There are so many feelings running around through my heart right now. I don't even know where to begin. I feel like I'm on an emotional roller coaster (to use a cliche). There are so many things I feel God's implanted in my heart. And I just don't know what to do about them or with them. I don't know where to start, and I just don't feel like people get it. Like they don't get the Vision and they don't understand me and how big my dreams really are. There are things in my heart I can't even express. I just feel like I would give ANYTHING to see them fulfilled. Everything in my being is just crying out right now for it all to come together. And sometimes I just wonder....does God even see?
So many of the things that God's taught me personally, and so many things He's placed in my heart...dreams and visions and longings........and then the people He's put in my life...all these connections. And I don't know what to do about it. It's like I see people and I think...if they could just meet w/ these people...if we could all just connect..........WHAT COULD HAPPEN?!
I just want to let it all out!!!!!!!!!! I NEED to let it out! I've got to get these ideas out. I've got to express myself, make myself understood. I want to see the fulfillment of the Dreams He's placed in me. I will DIE if I don't. I don't want to live if I can't really LIVE.
What am I supposed to do when the people closest to me don't even get it?
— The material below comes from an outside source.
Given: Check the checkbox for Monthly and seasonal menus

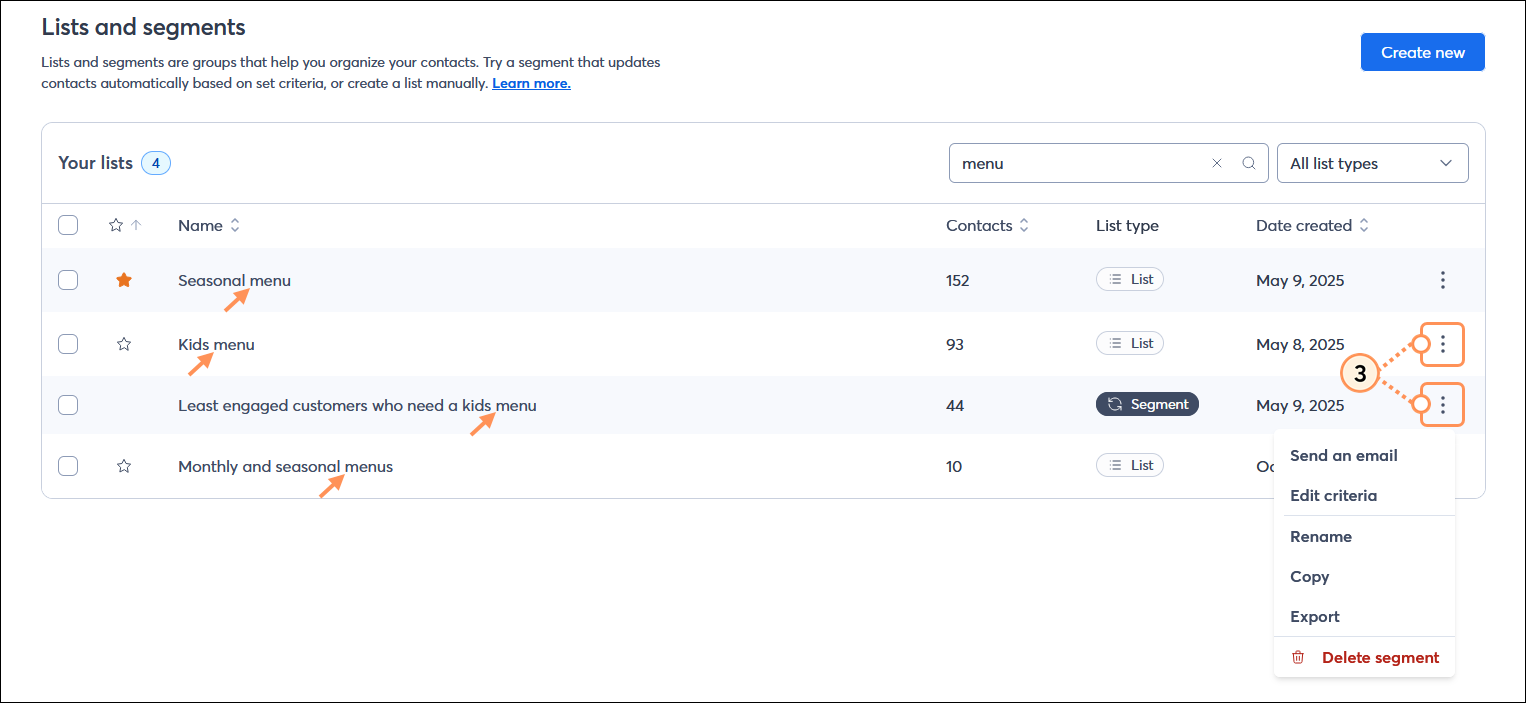Looking at the screenshot, I should pyautogui.click(x=67, y=465).
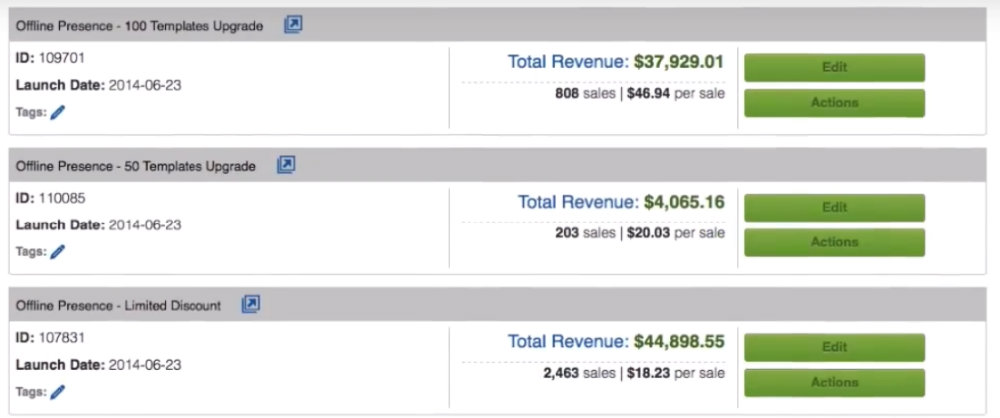The width and height of the screenshot is (1000, 418).
Task: Edit tags pencil for product ID 107831
Action: (57, 392)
I guess God knows....I KNOW He knows...but I still feel like I need this support system. And I know that God is more than faithful to finish the work He's begun in me. But I think He intends this to be part of that process.......this thing in me...this restlessness and discontent with the way things are and the way things look. I can't go through the motions anymore. And yet I have to be disciplined. Dreams don't go anywhere without discipline. I just feel at a loss. Oh Lord......what do I do???!